Alignment is the challenge here. The things I have recommended in this post will improve alignment tremendously so that these problems won't pop up as often. They are still going to happen, though. When it does happen, you can offer two options to Product. These are the same two options that you would provide to anyone that wants to change in-flight work.
- Continue with the work and iterate on it in the future.
- Cancel the work, but it goes into replanning, and the team continues with the work already scheduled.

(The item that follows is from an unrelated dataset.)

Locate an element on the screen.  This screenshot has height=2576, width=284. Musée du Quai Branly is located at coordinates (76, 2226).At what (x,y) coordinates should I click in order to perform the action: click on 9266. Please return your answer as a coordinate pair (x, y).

Those are the only two options that work. Trying to replan in-flight is too costly. It disrupts your delivery schedule and everything around it. Changing work in flight also increases delivery risk. It's a much better option to deliver something that is not quite right then to deliver nothing at all or deliver the perfect thing at a much greater cost than anticipated.

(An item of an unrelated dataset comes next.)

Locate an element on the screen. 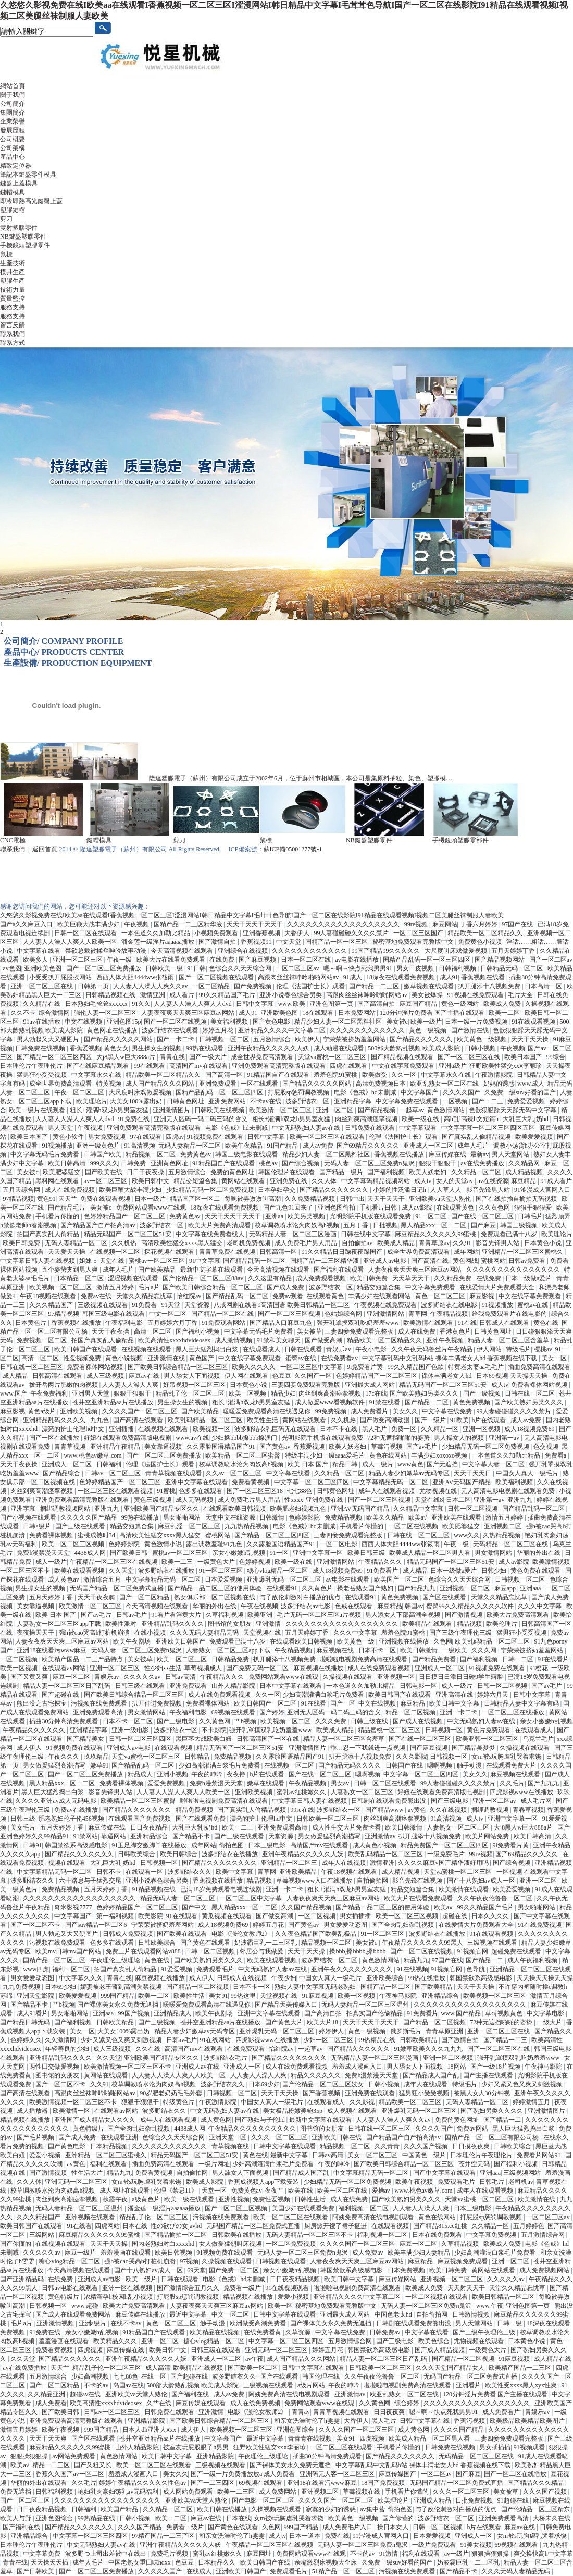  亚洲午夜视频 is located at coordinates (445, 1340).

Keep in mind the fact that the Product team is one of your stakeholders. You should enable them, not block them. It's also essential that you retain the Political Capital with them that lubricates discussion and allows you to work together. So give them the option to step back, replan and reprioritize. It won't be in the current Sprint (if you are doing Sprints), but it could be in the next Sprint if it continues to be necessary.
It's Not My Job
You may be thinking to yourself, 'this is Product's job. Why am I spending my time doing this?'. That 'It's not my job' think has no place in your repertoire. You do it because it is critical for success, and no one else is doing it. In a matrixed organization, no one is accountable for delivering the product. If everyone provides what they are accountable for, everyone is successful, but nothing useful gets into production. You are holding yourself accountable for delivering something useful to production, and with that extra accountability comes extra work.
Mentoring and Delegation
In the best case, this work with Product happens in your team. Once you set the model, it's time to start delegating the work. Include members of your team in these conversations with Product. Before you meet with Product, explain your approach for the meeting and what you expect to accomplish. Afterward, explain how you think it went, what you could have done better, and what you expect the outcome to be. Over time, shift control of the conversation to them so that they can drive. In the end, these good conversations will happen without you in the room.
This Approach Works at All Levels
This approach works regardless of your level. From a manager of individual contributors to a Vice President of Engineering or CTO this approach works. The details change, and the higher up in the organization you are, the more you will focus on mentoring your direct reports. However, the approach consistently works.